Material for this exercise START
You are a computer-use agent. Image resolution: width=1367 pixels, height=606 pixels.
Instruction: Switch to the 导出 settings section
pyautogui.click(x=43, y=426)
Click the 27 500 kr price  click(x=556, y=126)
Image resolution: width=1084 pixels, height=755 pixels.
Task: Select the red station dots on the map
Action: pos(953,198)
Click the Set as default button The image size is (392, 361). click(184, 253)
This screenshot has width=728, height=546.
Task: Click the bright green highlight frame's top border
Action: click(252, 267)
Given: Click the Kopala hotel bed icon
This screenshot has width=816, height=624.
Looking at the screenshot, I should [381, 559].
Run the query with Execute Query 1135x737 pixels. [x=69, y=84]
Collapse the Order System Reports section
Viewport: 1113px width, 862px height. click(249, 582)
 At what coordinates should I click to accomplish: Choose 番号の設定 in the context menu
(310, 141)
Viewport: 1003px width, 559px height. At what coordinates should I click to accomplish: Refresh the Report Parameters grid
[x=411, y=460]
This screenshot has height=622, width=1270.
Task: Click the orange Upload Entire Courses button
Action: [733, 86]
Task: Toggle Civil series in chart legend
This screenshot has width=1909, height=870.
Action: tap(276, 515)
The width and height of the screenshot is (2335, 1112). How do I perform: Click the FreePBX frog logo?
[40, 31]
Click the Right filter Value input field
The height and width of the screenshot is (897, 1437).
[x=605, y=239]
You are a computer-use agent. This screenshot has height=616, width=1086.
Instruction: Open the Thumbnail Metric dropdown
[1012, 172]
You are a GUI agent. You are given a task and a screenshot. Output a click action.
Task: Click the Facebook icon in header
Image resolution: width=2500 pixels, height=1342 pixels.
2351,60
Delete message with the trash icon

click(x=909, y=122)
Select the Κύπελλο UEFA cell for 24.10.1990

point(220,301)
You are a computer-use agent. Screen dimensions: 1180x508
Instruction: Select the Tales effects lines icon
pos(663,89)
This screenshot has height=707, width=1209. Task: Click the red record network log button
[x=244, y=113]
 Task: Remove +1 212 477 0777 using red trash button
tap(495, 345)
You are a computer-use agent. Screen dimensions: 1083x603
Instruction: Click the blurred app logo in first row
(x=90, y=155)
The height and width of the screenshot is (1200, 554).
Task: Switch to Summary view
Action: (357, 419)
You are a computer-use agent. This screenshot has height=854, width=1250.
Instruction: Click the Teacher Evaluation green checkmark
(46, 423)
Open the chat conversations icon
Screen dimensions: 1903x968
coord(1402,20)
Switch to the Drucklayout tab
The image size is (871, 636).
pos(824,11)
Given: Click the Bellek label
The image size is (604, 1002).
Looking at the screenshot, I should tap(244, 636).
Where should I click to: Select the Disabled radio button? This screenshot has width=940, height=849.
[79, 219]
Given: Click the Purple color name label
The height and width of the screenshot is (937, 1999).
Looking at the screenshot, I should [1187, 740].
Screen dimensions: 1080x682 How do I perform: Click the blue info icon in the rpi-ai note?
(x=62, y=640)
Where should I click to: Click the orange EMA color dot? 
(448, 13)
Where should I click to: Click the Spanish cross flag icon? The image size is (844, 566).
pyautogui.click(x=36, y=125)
Material for this exercise END
_The task_
Within the entries above, find the string "label" and return each line that holds it.

_Reply to the exercise_
Given: Click the Bellek label
Given: Click the Purple color name label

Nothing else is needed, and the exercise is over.